Walking around Dalymount with Lambert, he looks at vacant walls around the grounds as opportunities for local graffiti artists to add to the club’s culture.

The dilapidated terraces near the ‘Tramway End’ now have the letters ‘BOHS’ painted in red and black on top of one of the stadium’s old entrances, while next to the chip van, there are two murals.

The first mural is of Phil Lynott, the former Thin Lizzy frontman who played at Dalymount in 1977, while the second mural is of reggae legend Bob Marley, who played at the venue in 1980.

The two stand side-by-side and are honoured by a ground that was once regarded as one of the biggest music venues in the country at one point in time.

Both murals were painted by local artist Niall O’Lochlainn, who completed the Lynnott mural after its designer Colin McGinley sadly passed away at the start of last year.

Bohemians are doubling down on establishing a local connection and the results are paying off with attendances up by 22% from last year.

The club bring in local artists to paint murals.
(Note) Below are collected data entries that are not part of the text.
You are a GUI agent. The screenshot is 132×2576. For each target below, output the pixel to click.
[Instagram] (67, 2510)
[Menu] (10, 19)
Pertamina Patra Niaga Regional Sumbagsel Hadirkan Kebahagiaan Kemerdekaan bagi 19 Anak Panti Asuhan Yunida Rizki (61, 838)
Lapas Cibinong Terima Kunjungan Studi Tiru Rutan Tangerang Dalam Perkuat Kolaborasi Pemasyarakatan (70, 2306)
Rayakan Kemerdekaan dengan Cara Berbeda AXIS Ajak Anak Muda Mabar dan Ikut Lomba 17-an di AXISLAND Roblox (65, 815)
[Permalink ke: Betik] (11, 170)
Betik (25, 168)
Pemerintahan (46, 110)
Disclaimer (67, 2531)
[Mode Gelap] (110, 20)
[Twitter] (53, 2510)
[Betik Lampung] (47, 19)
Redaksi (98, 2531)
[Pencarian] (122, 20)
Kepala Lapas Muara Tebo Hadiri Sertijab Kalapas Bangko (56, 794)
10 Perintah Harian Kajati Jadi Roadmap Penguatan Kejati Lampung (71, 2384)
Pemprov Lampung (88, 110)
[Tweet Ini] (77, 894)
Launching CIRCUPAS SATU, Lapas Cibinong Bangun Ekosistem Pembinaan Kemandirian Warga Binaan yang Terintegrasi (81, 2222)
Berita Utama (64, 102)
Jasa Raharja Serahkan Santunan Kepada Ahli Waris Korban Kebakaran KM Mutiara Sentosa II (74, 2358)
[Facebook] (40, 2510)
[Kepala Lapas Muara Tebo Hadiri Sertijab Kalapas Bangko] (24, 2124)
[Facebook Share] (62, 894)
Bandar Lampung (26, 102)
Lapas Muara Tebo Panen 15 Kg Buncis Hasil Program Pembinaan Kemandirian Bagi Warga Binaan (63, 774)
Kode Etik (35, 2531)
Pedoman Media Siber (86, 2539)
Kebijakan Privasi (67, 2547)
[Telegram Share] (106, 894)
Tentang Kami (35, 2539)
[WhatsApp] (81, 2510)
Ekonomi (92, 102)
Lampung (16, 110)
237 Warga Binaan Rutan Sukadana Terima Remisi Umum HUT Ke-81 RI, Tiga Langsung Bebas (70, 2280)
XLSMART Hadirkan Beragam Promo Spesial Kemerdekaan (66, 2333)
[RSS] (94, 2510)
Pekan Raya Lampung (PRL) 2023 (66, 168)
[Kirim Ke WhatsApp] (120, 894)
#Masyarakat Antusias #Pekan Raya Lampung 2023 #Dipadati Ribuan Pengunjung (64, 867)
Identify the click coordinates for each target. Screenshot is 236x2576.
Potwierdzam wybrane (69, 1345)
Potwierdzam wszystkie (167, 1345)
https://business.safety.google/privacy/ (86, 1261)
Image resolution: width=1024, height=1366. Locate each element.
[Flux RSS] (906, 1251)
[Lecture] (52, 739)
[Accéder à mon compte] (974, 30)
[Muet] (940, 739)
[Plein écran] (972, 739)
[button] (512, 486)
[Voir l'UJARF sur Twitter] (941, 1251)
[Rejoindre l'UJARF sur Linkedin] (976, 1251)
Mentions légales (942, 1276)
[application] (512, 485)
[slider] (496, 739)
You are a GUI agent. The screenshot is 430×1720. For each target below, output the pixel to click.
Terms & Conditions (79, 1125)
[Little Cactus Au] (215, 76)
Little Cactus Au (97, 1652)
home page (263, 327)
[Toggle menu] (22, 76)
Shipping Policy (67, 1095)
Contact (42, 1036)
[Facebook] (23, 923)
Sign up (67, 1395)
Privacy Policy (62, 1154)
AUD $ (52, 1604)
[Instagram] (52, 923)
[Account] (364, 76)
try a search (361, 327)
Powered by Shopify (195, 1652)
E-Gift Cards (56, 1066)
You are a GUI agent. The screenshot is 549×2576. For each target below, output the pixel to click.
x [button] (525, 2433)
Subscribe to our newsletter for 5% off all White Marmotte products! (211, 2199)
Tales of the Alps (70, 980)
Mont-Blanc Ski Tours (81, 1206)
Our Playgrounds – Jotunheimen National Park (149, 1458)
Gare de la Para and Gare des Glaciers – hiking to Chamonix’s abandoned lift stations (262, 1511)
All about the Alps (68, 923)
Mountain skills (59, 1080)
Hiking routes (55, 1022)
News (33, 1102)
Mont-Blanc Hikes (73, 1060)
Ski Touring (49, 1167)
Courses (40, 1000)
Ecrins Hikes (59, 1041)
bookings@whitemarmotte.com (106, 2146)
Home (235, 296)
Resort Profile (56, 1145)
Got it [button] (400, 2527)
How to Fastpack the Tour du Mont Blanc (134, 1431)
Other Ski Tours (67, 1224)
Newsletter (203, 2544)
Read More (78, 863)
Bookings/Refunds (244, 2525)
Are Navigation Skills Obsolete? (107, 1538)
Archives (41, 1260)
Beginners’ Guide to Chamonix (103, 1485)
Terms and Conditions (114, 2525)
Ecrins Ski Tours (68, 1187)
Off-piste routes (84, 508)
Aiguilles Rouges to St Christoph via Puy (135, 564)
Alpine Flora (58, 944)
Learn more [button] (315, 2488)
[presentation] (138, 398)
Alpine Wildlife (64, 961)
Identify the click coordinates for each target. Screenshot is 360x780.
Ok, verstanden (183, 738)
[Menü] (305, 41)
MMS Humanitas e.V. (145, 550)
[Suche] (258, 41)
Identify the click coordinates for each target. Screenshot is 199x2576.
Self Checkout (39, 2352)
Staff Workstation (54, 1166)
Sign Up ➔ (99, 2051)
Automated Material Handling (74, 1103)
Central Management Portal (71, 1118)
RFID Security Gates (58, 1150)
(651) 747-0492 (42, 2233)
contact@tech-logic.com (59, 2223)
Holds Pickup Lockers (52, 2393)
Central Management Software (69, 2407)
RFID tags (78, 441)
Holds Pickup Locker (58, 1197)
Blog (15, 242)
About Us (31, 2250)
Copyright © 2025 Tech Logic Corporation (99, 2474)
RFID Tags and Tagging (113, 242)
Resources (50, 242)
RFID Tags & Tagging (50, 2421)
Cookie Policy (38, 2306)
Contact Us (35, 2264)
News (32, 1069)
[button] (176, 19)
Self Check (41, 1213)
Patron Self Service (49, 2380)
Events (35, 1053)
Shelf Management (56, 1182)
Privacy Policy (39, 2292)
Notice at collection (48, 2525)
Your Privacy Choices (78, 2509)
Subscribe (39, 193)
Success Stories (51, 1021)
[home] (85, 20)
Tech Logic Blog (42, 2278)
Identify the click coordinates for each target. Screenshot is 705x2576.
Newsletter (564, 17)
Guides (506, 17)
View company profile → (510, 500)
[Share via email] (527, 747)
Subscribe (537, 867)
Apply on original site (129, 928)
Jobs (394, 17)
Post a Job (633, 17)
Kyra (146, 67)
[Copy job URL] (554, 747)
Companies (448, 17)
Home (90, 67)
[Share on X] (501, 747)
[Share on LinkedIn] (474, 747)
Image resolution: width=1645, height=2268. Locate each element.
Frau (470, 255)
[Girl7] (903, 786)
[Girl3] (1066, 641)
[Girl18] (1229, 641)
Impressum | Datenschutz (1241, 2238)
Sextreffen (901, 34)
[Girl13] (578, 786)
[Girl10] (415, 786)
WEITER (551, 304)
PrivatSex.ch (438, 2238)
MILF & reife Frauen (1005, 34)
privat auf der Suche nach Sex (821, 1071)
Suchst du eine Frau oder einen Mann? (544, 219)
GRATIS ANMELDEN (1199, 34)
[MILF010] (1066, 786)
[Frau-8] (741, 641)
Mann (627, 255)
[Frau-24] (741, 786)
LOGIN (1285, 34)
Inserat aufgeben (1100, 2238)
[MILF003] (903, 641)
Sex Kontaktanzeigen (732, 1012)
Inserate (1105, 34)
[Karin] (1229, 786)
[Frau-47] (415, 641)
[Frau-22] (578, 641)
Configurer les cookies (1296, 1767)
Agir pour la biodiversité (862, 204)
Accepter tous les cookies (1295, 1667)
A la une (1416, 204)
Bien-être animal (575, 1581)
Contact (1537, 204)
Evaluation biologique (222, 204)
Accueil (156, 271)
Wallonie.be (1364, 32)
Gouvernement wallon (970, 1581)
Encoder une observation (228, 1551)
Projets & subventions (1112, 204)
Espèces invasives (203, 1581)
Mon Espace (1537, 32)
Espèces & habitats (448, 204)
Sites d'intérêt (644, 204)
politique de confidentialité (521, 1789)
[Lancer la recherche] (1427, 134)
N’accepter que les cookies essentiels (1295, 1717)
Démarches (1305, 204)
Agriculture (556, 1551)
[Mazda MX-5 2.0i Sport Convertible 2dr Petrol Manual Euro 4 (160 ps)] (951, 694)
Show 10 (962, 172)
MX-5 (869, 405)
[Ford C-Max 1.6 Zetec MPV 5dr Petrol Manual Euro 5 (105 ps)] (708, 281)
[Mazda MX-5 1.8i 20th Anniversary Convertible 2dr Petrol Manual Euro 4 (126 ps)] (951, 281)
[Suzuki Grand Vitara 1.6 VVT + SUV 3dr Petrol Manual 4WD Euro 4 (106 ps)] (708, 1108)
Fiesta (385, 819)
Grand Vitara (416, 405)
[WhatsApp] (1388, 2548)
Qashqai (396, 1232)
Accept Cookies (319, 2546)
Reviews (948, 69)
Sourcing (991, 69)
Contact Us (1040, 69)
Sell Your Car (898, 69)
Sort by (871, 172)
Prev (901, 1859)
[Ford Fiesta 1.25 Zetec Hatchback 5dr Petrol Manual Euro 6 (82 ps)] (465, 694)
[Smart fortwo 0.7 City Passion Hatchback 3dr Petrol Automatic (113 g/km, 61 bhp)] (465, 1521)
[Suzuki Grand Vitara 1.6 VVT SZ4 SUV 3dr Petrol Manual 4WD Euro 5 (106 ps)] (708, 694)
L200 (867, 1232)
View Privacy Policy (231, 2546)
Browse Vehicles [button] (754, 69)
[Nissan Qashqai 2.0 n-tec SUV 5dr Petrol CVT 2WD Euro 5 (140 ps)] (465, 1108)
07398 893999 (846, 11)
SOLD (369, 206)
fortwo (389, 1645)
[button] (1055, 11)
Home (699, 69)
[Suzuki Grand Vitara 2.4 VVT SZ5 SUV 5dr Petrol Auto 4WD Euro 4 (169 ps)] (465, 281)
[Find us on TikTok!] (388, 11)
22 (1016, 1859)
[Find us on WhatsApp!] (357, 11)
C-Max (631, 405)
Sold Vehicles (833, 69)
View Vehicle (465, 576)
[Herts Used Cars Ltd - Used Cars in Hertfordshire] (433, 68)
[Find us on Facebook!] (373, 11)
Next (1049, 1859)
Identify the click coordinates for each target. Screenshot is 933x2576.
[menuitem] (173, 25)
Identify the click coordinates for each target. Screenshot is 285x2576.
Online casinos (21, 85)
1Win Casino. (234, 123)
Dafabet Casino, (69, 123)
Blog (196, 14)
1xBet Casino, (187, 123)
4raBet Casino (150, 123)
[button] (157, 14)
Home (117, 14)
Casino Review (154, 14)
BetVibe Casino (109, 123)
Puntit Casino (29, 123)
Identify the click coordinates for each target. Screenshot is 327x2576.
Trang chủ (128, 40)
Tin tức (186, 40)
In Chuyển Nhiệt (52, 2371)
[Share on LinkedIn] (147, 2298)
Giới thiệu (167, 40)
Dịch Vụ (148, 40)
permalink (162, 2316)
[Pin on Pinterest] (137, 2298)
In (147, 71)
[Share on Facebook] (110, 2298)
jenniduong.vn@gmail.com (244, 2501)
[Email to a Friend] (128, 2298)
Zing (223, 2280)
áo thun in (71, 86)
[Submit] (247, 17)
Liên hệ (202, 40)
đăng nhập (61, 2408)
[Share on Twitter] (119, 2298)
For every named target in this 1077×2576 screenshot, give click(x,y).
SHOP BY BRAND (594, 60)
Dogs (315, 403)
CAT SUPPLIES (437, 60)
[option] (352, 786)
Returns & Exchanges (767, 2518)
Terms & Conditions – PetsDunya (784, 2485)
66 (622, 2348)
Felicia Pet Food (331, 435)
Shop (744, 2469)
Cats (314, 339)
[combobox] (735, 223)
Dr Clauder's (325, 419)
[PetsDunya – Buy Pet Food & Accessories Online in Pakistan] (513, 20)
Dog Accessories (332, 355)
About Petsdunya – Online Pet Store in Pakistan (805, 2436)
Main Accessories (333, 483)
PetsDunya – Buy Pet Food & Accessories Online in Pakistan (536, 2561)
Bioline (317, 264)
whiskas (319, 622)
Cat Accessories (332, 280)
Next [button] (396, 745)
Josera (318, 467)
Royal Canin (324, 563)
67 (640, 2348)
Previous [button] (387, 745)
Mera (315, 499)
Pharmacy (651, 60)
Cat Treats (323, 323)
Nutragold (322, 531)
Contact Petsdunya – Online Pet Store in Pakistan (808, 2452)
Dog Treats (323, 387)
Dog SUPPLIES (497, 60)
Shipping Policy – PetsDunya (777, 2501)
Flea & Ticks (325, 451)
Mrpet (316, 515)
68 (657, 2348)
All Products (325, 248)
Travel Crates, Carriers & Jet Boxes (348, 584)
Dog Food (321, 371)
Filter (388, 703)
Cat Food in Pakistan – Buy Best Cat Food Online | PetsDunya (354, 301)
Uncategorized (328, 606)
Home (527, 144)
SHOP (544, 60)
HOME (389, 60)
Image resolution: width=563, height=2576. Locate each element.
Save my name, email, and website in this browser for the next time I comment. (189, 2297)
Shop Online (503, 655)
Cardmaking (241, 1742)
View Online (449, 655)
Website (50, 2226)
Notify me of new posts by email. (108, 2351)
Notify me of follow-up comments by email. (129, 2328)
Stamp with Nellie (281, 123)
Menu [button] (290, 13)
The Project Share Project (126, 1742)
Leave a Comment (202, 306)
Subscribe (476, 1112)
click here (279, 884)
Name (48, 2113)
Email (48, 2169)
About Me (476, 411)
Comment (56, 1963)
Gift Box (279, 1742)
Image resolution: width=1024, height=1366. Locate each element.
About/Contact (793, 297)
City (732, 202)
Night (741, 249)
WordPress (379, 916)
They bring in local bands to play music in their club bar. They import local beer, with ‘Bohemians Red Ale’ specifically brewed and branded by the Porterhouse Brewery for the club. They work with local advertisers. Their players offer their time to help out at local schools, and indeed, the local prison.

And, as you may have guessed, they appeal to the local football fan.

This is a football club based in north Dublin, but ideally, this is what every club in the League of Ireland should look like.

Last year former Sunderland and Ireland striker Stephen Elliott, who was playing for Drogheda United at the time, went on Newstalk’s Off The Ball and spoke about how the FAI needed to do a better job of marketing their players and that they needed to foster a ‘celebrity’ image around the league’s stars.

Kavanagh’s goal in the Dublin Derby last week was scored just a matter of hours after he completed a 7-4 shift as an electrician. He’s a sparkie, not a celebrity.

Why market Seanie Maguire, Daryl Horgan, Richie Towell, Andy Boyle and countless others just to watch them bolt to England as soon as they show the first sign of promise?

Bohemians have learned from their mistakes in the past and they are looking to create a more colourful future with the knowledge that while their supporters may know that Sergio Aguero is a better striker than Dinny Corcoran, they also know that they can identify with Corcoran, Kavanagh, Supple and Brennan on the pitch, and with what the club is trying to achieve in their community off the pitch.

Bohemians is a part-time club with a much better appreciation of the bigger picture. A vision with a lot of colour.